*Instructions for the task*
Filter the material below so that only lines containing "target" remain.

*Data to use*

━━━━━━━━━━

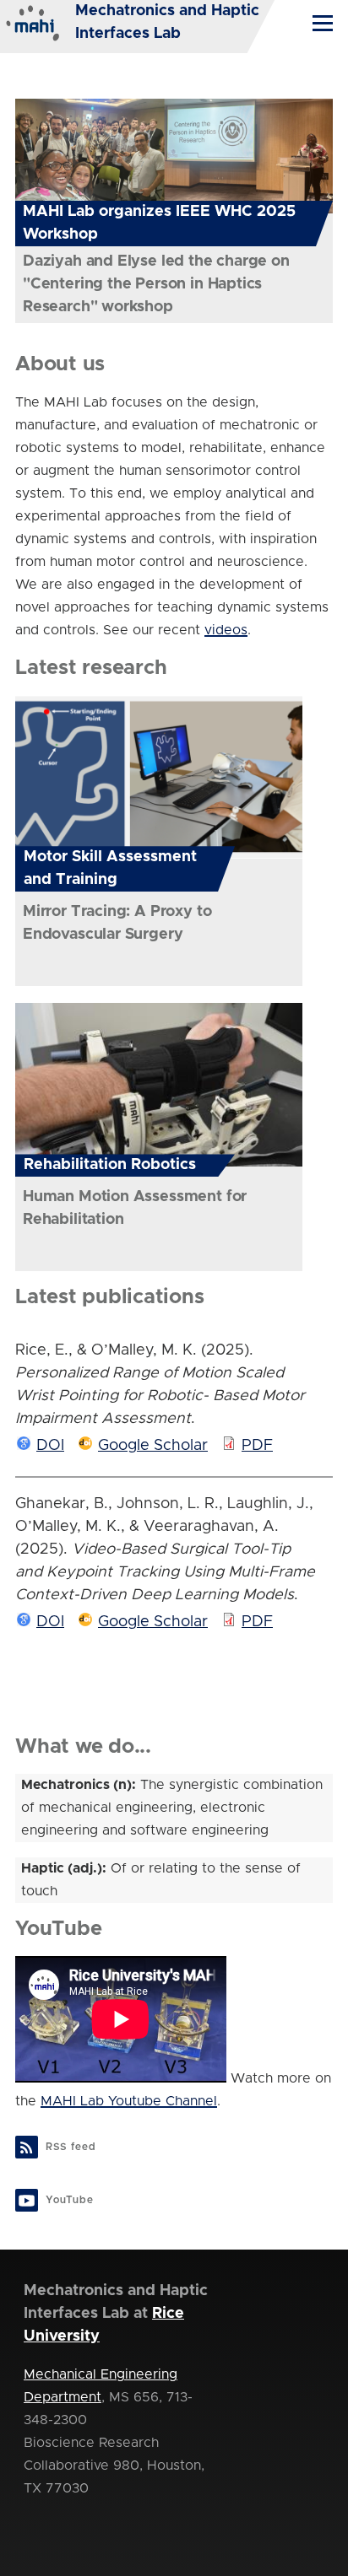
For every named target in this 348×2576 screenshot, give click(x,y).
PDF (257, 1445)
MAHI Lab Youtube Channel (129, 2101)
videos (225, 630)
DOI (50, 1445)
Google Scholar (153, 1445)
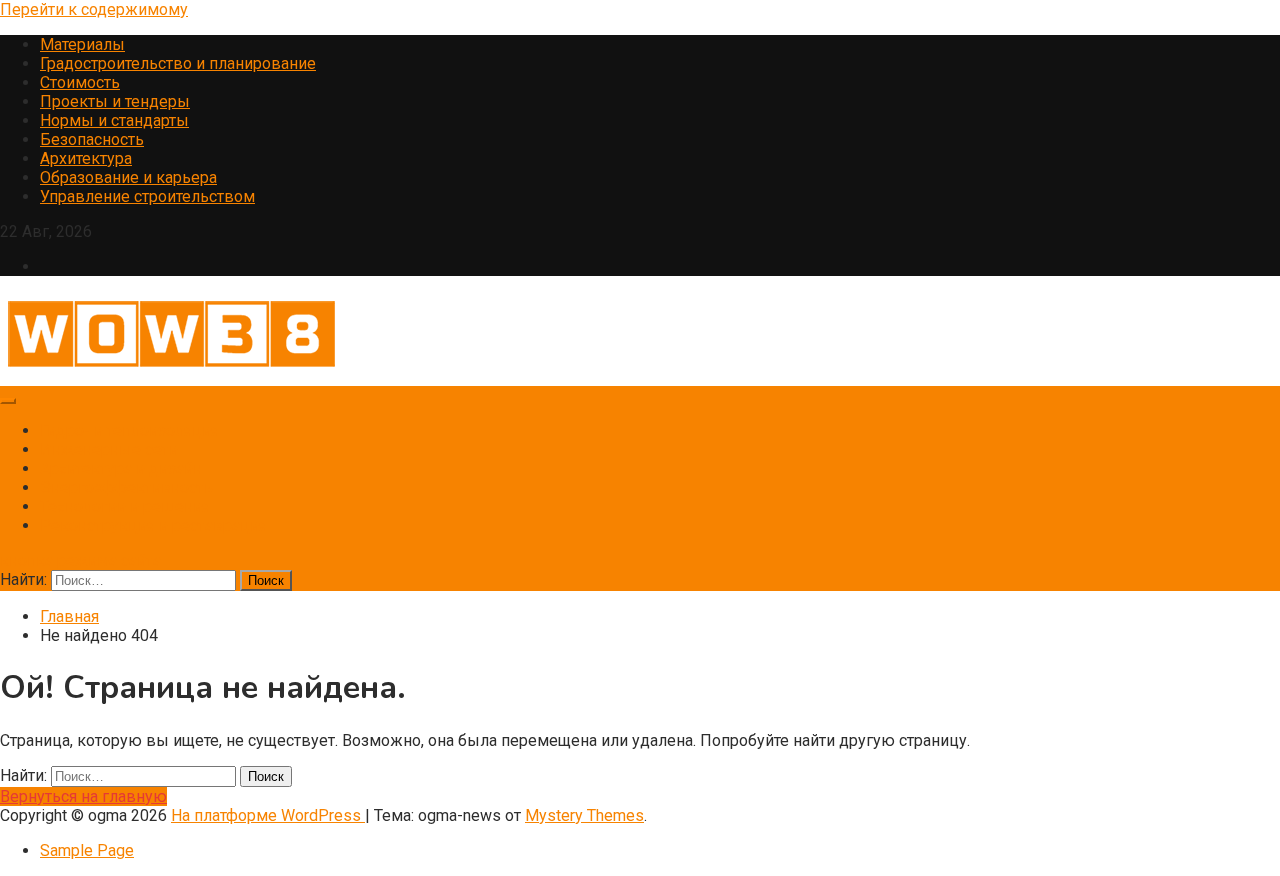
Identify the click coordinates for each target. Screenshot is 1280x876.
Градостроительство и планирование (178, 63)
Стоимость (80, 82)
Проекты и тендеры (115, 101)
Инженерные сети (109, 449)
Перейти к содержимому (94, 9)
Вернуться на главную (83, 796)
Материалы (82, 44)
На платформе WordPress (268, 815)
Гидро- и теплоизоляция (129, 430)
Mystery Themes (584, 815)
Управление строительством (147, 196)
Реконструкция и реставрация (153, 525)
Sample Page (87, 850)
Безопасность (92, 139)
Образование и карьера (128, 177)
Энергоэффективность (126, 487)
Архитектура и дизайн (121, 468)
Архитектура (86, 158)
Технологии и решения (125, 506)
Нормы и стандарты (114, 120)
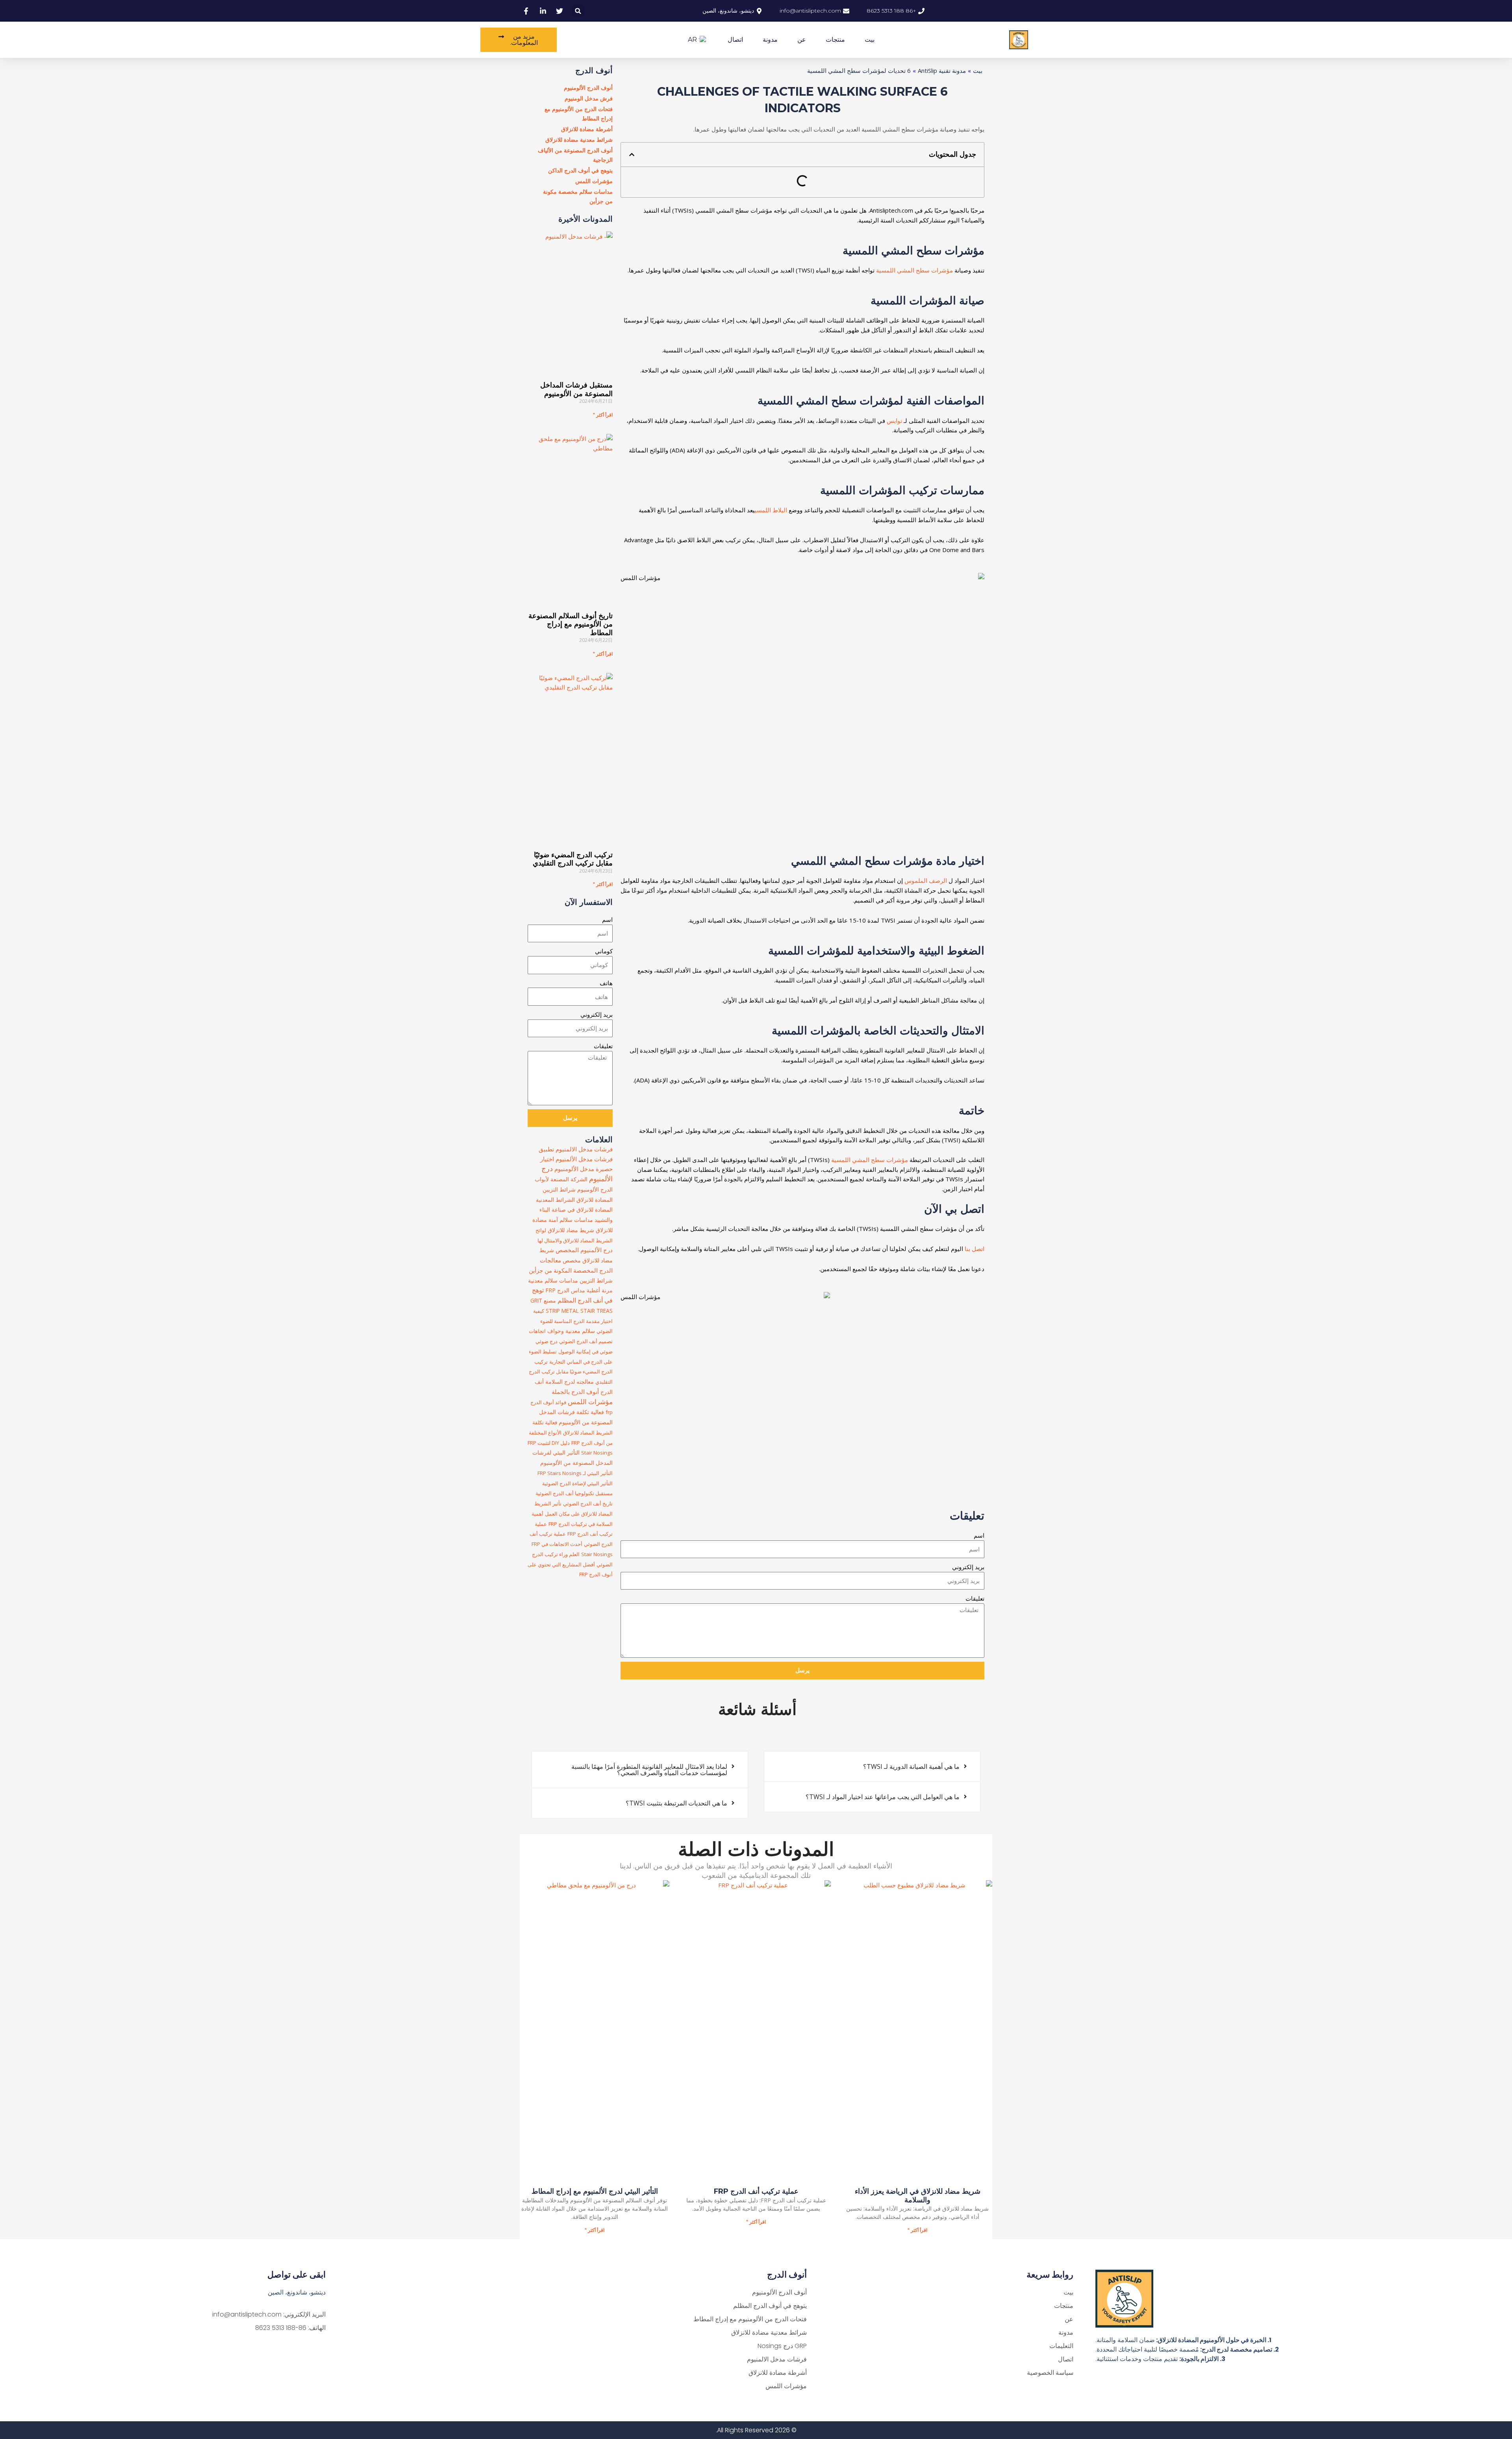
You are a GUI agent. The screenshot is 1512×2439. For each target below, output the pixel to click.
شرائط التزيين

━━━━━━━━━━

*Your solution*
For every named target in this 348×2576 screenshot, give click(x,y).
Identify the click coordinates for each target. Screenshot is 1280x876.
You are a GUI agent. The screenshot is 1512×2439. For each target below, output the pixel to click.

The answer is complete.